The Sanctuary of Divine Love
“PASSAGES: The Celtic tradition honors three passages in a woman’s life; Maiden, Mother, Crone. As crones we have integrated the tender aspects of the maiden, the many lessons of mothering and the rich experience of a life long lived. Still, all are part of the whole. Perhaps you are in a time of transition, between mother and crone, a cronette so to speak. See your future self, a beautiful face graced with history, a healthy, vibrant body and a clear sharp mind. Trust that this is the best time of life.” (from the Wisdom of the Crones deck by Melinda Field and Lani Phillips.)
I am in the crone aspect of my life. Six plus decades have I walked this lifetime. I feel nowhere near the end of it though I marvel that I have made it this far. I know others who haven’t. The longer I live, the more goodbyes I say, the more loved ones that move on to the next great adventure, the more precious my life becomes.
To embrace our crone is to stop resisting the aging process. Acceptance of where we are in life is a testimony of how we have lived and survived. Each gray or white hair is a highlight of how you overcame uncertainty, fear, loss, and emotional or physical pain. These hairs are badges of honor, not signs that we are too old and no longer desirable. Laugh lines show how happy we have been.

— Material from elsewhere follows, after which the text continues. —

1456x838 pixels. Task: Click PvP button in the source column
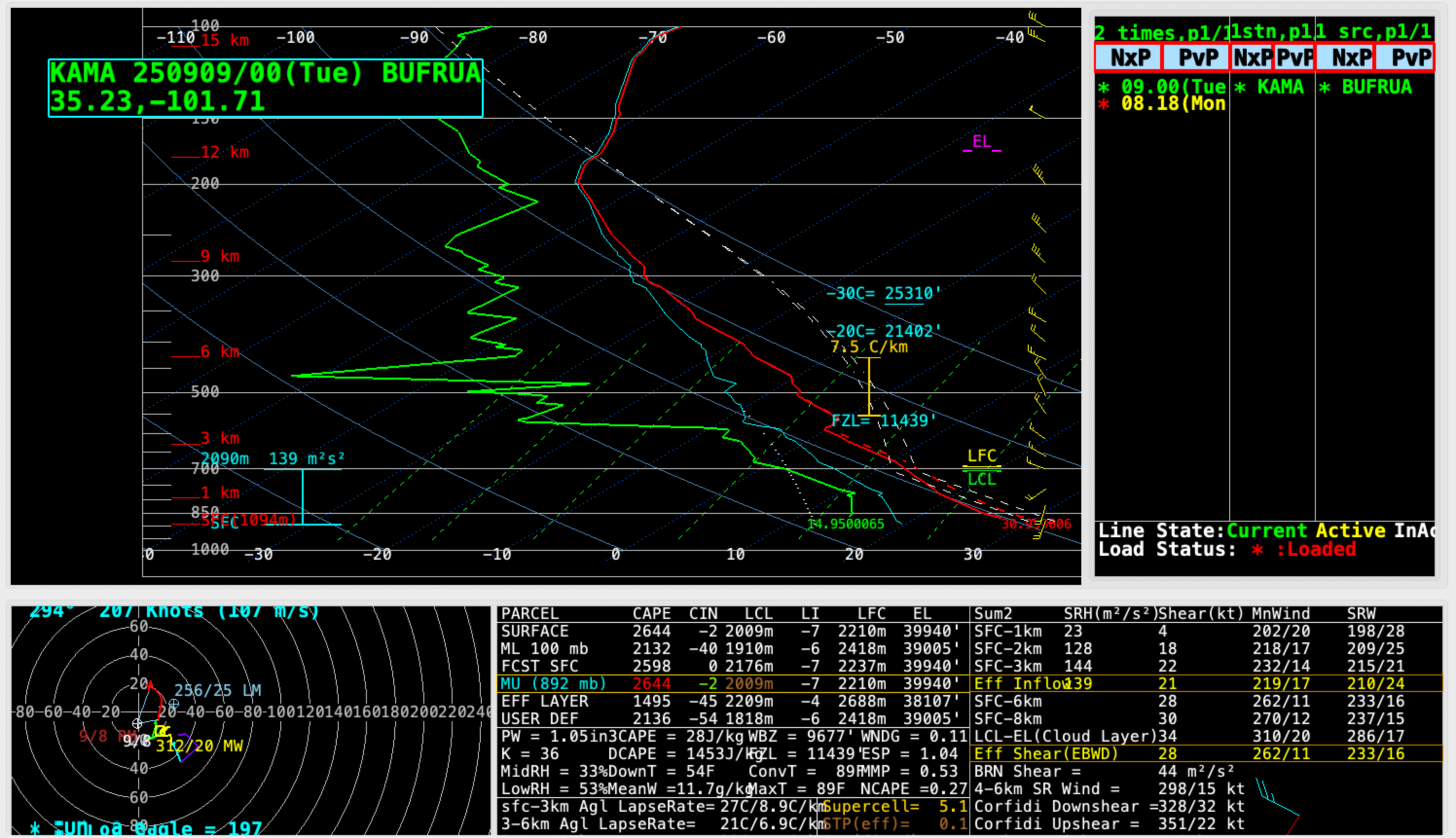click(x=1404, y=57)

They add character to our face through the joy we have experienced.
The aging process moves faster when we give up and cease to be excited about our life. An unused body and mind are like a house that no one lives in anymore. It begins to decay through lack of care, with out the presence of human energy, feeling it has lost its purpose for existing. Our bodies begin to deteriorate when we lose interest in life. We lose the energy to take care of them properly. Unable to get out and socialize, either through lack of transportation or lack of friends, our mind atrophies from loss of stimulating conversation.

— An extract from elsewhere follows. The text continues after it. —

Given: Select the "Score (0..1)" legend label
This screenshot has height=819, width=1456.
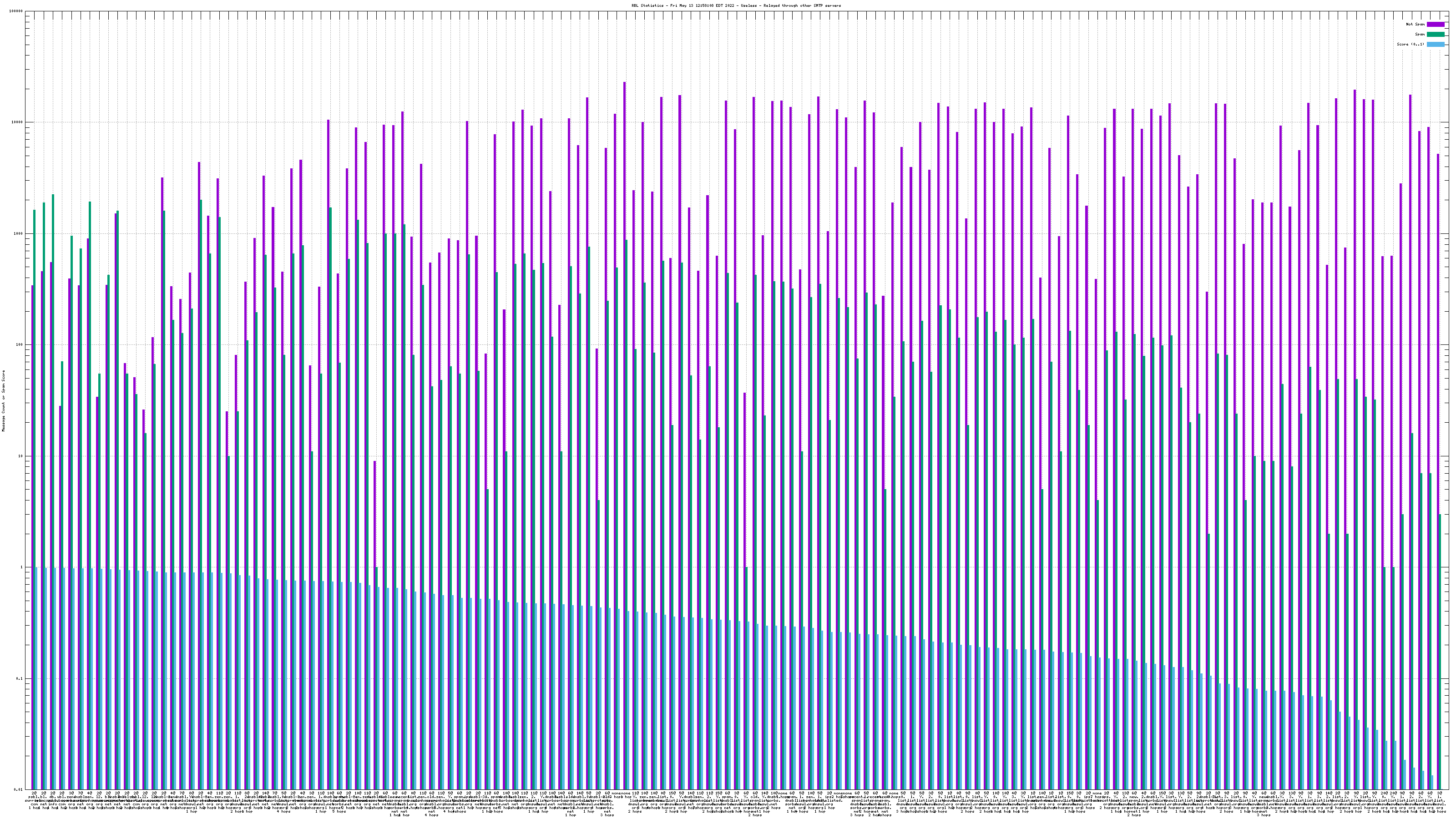Looking at the screenshot, I should (1410, 44).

Growing older is not for the faint of heart. The changes in our bodies and minds keep us wondering what the bleep is going on. Our attitude has a lot of influence on how we experience this part of our life. We can accept what is happening gracefully or we can fight it every step of the way until the end. I have chosen to accept my fate and age gracefully with much compassion for my elder self.
I am thankful that I have existed this long. I have lived through and survived so many incidents in my life. Faith and courage are what I gained. I have the knowledge that no matter what comes into my life, I can survive and go on to celebrate my life even more. Experience brings wisdom and mistakes bring knowledge you cannot receive from anything else. Oh, how I have learned from my mistakes and poor choices!

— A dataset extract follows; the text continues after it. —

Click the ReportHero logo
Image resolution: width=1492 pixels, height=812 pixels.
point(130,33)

Now, happiness is my constant companion. It is a learned response as I continue to pursue this emotion. There is much joy to be found in any life if there is a focus of attention on it. If my focus is on depressing or saddening news in the world, that becomes the dominating force of the emotion I feel. Happiness eluded me for many years until I made a conscious choice to follow my bliss. Making that the intention of what I wanted to see and experience, changed how I view the world.
I plan on making the most of growing older and chasing after all that I can see myself doing. There is much more to life that I want to experience before I move on. Places to go, things to see and people to meet, all of this excites me. My inner child is at the wheel, under my adult supervision, of course. She excited to be remembered and included in this phase of life. When she’s happy, I’m happy and life is glorious once again.
With arms open wide, I fling myself whole-heartedly into growing older. I know the best is yet to come.